Ponad 400 zawodników i zawodniczek wzięło udział w II Orłowskim Biegu Bursztynowym, zorganizowanym przez Lekkoatletyczny Klub Sportowy Zorza. W biegu głównym na dystansie sześciu kilometrów, ze startem i metą usytuowanymi na molo w Gdyni Orłowie, zwyciężyli Dawid Sreng ze Starogardu i Małgorzata Tuwalska z Gdańska. Patronat nad imprezą sprawował "Głos Wybrzeża".
W pierwszym biegu, na dystanie zaledwie 500 metrów, startowały dzieci do dziewięciu lat. Najmłodszy w towarzystwie startujących był
Piotr Śliwiak z Braniewa, który za kilka dni skończy pierwszy rok życia. "Gwiazdą" biegu najmłodszych była dziewięcioletnia
Syntia Ellward, która w ubiegłym roku była kandydatką do nagrody prezydenta Gdyni w kategorii nadzieja gdyńskiego sportu. Faworytka nie zawiodła. Była lepsza zarówno od rywalek, jak i... rywali.
W drugim biegu, na dystansie 800 m, rywalizowali głównie koloniści wypoczywający nad morzem. Najlepszy był
Michał Krajewski z Jeleniej Góry, który dopiero na ostatnich 10 metrach wyprzedził
Ariela Ellwarda z Gdyni, brata Syntii. Działacze organizującego imprezę klubu Zorza najbardziej mogli być zadowleni po biegu dziewcząt (12-13 lat).

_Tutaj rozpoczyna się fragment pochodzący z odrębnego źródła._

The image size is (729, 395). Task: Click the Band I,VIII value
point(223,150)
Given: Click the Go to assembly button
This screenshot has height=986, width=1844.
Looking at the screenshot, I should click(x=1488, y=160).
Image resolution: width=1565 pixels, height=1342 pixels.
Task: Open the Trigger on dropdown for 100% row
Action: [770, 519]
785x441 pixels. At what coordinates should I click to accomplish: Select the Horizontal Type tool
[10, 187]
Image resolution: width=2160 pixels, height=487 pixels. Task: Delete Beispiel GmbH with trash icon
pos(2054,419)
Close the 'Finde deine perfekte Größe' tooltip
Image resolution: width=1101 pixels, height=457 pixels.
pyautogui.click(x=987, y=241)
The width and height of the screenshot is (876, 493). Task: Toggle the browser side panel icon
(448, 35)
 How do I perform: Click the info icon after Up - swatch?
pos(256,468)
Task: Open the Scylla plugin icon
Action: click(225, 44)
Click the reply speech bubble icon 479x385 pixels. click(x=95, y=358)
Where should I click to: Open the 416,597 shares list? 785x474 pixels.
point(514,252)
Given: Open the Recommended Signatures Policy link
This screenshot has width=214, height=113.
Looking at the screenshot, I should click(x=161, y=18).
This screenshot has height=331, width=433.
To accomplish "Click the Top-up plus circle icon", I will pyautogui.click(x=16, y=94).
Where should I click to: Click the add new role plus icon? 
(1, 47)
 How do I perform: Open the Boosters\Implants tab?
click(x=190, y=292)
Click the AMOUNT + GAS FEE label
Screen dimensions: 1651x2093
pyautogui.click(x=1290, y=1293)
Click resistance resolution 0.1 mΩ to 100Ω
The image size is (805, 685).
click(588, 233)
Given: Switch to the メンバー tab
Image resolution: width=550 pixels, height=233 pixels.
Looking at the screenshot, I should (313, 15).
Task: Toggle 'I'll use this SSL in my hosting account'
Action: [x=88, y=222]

Katarzyna Pionk z Chwaszczyna była pierwsza, wyprzedzając
Agnieszkę Ellward oraz
Kamilę Ellward z Gdyni, swe klubowe koleżanki. Warto zauważyć, że Pionk wygrała Bieg Bursztynowy już po raz drugi w swej kategorii wiekowej. W biegu dziewcząt w wieku 16-19 lat zwyciężyła
Joanna Jakubczyk. Zawodniczka z Polkowic wzbudziła podziw, szczególnie panów, imponując nie tylko formą, ale i sylwetką.
- Od kilku lat trenuję duatholon, co, jak widać, bardzo mi służy - wyjawia zwyciężczyni. Wśród chłopców zwyciężył gdynianin
Bartosz Tirkiel. W biegu głównym wzięło udział aż 70 zawodników i zawodniczek, wśród których niektórzy biegli wraz z pociechami.
- Impreza udała nam się wspaniale. Liczyliśmy na obecność nie tylko miejscowych biegaczy, ale i kolonistów. Nie zawiedliśmy się ani na jednych, ani na drugich - twierdzi
Andrzej Magier, organizator zawodów.